In his letter, Wheeler told the lawmakers that Nichols previously mischaracterized the circumstances leading up to the break down in communications between California and the Trump administration in February over negotiations on the rule.

He said Nichols never offered a complete counterproposal — despite her saying so in her prepared testimony before the committee — since it did not contain approval from outgoing California Gov. Jerry Brown (D), then-incoming Gov. Gavin Newsom (D) or the state’s attorney general.

“Ms. Nichols was unable or unwilling to be a good faith negotiator,” Wheeler said.

It’s a line Wheeler has used before.

Testifying in front of Congress in early April, he blamed the breakdown in talks on California’s unwillingness to compromise.

“We’re always open to hearing from California on this. But to be frank, they did not come back with a credible offer last fall,” Wheeler said. “There is a lot of politics going on in California over this issue.”

In an interview with The Hill in April, Nichols denied Wheeler’s characterization of the talks, calling them “totally inaccurate.”

“It indicates either they didn’t understand what we were proposing or chose not to understand,” she said.

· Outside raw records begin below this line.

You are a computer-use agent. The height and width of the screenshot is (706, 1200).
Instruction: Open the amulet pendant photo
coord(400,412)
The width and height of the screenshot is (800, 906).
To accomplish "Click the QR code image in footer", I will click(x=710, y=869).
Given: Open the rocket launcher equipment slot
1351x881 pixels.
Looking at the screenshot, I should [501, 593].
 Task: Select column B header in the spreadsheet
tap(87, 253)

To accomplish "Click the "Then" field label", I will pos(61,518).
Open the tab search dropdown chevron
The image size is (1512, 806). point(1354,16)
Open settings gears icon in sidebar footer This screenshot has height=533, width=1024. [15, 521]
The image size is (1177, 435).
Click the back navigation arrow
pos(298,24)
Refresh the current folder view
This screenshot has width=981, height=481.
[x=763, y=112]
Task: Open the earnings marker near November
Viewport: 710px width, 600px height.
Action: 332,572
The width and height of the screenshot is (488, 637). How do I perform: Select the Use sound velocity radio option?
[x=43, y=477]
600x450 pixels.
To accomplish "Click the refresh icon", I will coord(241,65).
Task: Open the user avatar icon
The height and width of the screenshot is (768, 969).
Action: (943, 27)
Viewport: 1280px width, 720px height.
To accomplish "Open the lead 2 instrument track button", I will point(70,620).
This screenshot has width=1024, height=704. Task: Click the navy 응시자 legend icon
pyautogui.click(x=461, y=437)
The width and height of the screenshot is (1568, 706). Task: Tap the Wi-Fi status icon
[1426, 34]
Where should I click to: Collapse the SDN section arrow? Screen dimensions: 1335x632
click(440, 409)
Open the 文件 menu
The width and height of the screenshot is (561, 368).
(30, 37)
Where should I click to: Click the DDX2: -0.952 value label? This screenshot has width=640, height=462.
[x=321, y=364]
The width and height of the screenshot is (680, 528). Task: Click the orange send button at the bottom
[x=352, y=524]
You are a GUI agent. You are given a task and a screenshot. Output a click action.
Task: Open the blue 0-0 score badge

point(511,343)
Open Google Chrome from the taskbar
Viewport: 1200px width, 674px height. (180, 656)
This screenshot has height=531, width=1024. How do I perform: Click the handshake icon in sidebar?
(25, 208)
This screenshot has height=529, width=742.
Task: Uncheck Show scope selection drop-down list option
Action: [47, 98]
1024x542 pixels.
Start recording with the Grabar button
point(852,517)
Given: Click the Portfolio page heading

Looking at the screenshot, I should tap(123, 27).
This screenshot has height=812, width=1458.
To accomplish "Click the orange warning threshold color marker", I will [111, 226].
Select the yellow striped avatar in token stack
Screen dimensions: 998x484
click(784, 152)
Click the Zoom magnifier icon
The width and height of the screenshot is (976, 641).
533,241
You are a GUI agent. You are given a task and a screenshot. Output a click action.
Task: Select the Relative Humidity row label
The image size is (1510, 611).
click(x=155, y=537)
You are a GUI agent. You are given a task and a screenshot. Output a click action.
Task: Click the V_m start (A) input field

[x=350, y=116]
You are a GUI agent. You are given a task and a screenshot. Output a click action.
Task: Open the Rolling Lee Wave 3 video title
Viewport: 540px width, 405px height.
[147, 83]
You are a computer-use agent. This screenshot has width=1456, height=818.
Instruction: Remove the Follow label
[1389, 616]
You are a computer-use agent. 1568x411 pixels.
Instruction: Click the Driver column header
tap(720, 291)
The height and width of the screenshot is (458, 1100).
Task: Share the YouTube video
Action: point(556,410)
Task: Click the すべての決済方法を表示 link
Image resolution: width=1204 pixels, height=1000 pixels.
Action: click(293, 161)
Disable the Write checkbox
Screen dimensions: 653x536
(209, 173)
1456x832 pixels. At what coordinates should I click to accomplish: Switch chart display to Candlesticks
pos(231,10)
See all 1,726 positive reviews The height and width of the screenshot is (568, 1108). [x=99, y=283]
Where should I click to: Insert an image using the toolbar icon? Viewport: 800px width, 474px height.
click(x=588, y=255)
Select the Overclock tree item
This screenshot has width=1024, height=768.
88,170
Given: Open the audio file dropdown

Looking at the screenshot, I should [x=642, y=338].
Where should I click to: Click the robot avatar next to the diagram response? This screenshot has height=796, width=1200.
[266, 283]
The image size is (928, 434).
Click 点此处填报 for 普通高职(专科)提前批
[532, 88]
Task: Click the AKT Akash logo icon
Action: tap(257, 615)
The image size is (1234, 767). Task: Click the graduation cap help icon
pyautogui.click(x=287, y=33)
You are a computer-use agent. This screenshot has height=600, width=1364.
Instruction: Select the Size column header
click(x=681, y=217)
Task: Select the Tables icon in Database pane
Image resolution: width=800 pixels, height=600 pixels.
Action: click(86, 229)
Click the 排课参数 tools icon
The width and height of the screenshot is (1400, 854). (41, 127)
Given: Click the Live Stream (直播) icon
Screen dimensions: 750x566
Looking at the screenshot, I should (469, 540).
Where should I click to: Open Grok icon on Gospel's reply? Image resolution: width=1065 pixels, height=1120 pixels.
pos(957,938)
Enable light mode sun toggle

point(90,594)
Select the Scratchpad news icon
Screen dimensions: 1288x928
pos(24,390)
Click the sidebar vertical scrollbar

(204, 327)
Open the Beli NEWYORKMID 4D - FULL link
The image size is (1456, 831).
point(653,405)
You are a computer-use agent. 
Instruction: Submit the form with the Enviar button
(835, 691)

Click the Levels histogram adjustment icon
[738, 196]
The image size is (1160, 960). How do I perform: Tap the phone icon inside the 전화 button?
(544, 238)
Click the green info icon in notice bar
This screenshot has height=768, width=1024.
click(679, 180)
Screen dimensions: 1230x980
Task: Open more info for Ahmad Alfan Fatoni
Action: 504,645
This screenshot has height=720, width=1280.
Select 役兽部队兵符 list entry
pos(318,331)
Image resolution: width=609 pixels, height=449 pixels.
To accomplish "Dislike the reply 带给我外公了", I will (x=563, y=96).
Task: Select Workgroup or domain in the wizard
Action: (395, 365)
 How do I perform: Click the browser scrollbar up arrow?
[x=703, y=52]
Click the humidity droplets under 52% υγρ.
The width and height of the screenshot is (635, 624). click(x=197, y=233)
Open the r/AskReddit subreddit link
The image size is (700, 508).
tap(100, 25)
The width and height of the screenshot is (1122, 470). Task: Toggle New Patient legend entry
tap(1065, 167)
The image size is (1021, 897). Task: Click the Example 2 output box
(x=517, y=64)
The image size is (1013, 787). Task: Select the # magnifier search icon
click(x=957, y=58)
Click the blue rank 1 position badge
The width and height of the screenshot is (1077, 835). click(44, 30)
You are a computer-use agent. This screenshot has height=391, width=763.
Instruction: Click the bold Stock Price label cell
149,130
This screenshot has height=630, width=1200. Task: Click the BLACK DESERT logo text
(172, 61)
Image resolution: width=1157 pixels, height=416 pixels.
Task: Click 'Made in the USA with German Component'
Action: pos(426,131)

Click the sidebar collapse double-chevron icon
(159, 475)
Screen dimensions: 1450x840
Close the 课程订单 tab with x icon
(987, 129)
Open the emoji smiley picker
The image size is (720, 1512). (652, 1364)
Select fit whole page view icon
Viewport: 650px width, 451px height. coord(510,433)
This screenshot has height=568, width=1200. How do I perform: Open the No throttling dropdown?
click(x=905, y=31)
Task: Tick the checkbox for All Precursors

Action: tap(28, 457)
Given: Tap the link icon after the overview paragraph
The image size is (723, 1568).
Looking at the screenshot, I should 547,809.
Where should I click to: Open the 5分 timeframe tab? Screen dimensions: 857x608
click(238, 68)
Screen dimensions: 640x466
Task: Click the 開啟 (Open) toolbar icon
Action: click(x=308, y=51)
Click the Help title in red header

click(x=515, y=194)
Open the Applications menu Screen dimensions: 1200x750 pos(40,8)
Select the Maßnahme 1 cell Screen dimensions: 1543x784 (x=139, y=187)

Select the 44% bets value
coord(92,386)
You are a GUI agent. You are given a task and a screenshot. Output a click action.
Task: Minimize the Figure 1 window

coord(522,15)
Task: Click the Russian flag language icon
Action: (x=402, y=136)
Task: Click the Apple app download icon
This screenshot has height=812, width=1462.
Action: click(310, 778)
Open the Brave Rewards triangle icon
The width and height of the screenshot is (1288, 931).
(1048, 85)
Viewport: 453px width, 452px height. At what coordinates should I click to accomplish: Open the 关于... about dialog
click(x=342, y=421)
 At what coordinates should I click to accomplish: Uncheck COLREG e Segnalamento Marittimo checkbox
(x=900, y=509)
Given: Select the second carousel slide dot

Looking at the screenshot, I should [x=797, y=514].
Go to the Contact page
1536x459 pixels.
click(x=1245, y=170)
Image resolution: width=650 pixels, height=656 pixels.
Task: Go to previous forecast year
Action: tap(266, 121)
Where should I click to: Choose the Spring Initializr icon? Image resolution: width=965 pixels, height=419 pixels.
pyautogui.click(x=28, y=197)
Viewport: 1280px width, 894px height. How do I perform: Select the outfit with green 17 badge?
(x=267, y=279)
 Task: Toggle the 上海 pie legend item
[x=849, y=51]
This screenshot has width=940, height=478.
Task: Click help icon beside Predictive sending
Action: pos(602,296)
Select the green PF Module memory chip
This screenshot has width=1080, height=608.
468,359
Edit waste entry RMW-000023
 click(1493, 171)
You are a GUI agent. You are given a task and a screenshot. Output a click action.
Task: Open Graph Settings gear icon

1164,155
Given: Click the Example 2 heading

Nichols said the last communication between CARB and the EPA was a proposal her agency sent to make the emissions program simpler for auto companies to comply with. She said her office never got a response.

And then, soon after, came the announcement that the talks were over.

“We felt we had bent over backwards to show how we were willing to accommodate our rules for any concerns industry had. The government position was ideology — not just make a rule more onerous, but gut the rule and prevent California from implementing their own standards,” Nichols said.

Under the Clean Air Act, California has the right to set its own air quality standards. The state previously worked with the Obama administration to determine a universal emissions standard that would narrow vehicle emissions allowances over time. The Trump administration last August issued a proposed rule that would weaken some of those standards, arguing they were unachievable and a burden on the auto industry. Since then California has vowed to sue over the rule once it’s finally implemented.

In his letter Thursday Wheeler denied separate claims in Nichols’s testimony that the oil and gas industry played an undue roll in influencing the EPA’s final emissions rule, saying the indication was beneath her.

“Her testimony that EPA professional staff were cut out of this proposal’s development is false,” Wheeler wrote.

“Her testimony that California was cut out of the development of this proposal is her own doing, and her irresponsible testimony about conspiracy theories ‘that the oil industry’ and that it is being done by ‘the former oil and coal industry lobbyists and lawyers who now work in leadership at the Agency’ is beneath the responsibilities of the substantial position she holds.”

House Democrats on the Energy and Commerce Committee announced Wednesday they were launching an investigation into petroleum companies’ involvement in a Trump administration rollback of Obama-era fuel economy standards for vehicles.

Democrats wrote to Marathon Petroleum and the American Fuel and Petrochemicals Manufacturers to accuse the two of involvements in a “covert lobbying and social media campaign” to support the rollback.